Enhancing E-Commerce Competitiveness in Batam Through Precision Marketing Using Apriori Algorithm and System Dynamics Simulation

Authors

  • Dimas Akmarul Putera Institut Teknologi Batam
  • Nadia Widari Nasution Institut Teknologi Batam
  • Dwi Ely Kurniawan Politeknik Negeri Batam
  • Arief Andika Putra Institut Teknologi Batam
  • Abdul Mutalib Bin Leman Universiti Tun Hussein Onn Malaysia (UTHM)
  • Anastasia Anastasia Institut Teknologi Batam

DOI:

https://doi.org/10.30871/jaic.v10i2.10842

Keywords:

Apriori Algorithm, Batam, E-Commerce, Marketing Precision, System Dynamics

Abstract

The rapid growth of e-commerce in Indonesia, particularly in Batam as a Special Economic Zone (SEZ), has intensified competition among businesses, especially small and medium enterprises (SMEs).
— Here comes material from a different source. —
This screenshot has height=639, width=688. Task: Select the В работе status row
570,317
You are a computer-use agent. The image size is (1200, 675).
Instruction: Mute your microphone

This study aims to develop a data-driven precision marketing approach by integrating the Apriori algorithm and system dynamics modeling. The dataset consisted of 10 apparel-category transactions collected from an SME-based e-commerce context in Batam during April 2025. Apriori analysis was conducted using a minimum support of 0.20 and a minimum confidence of 0.60 to identify association rules among products. The results show that the strongest rule was Casual Wear → Traditional Clothing, with a confidence value of 0.75 and a lift of 1.07, indicating its potential for cross-selling and product recommendation strategies. These association rules were then integrated into a system dynamics model through the recommendation relevance parameter and evaluated using three simulation scenarios: baseline, moderate intervention, and strong intervention over a 12-month horizon. The simulation results indicate that the strong intervention scenario produced the best performance, with recommendation relevance of 0.35, conversion rate of 0.135, active customers of 130.520, loyal customers of 24.942, and revenue of Rp. 3.26 million, outperforming the baseline scenario. These findings suggest that precision marketing based on association rules can improve marketing performance directionally, especially in terms of conversion, customer loyalty, and revenue. However, the model is exploratory and intended as a strategic decision-support tool rather than a fully calibrated predictive model. This study provides practical insights for SMEs in adopting simple analytical approaches to strengthen marketing effectiveness and support the development of Batam’s digital economy ecosystem.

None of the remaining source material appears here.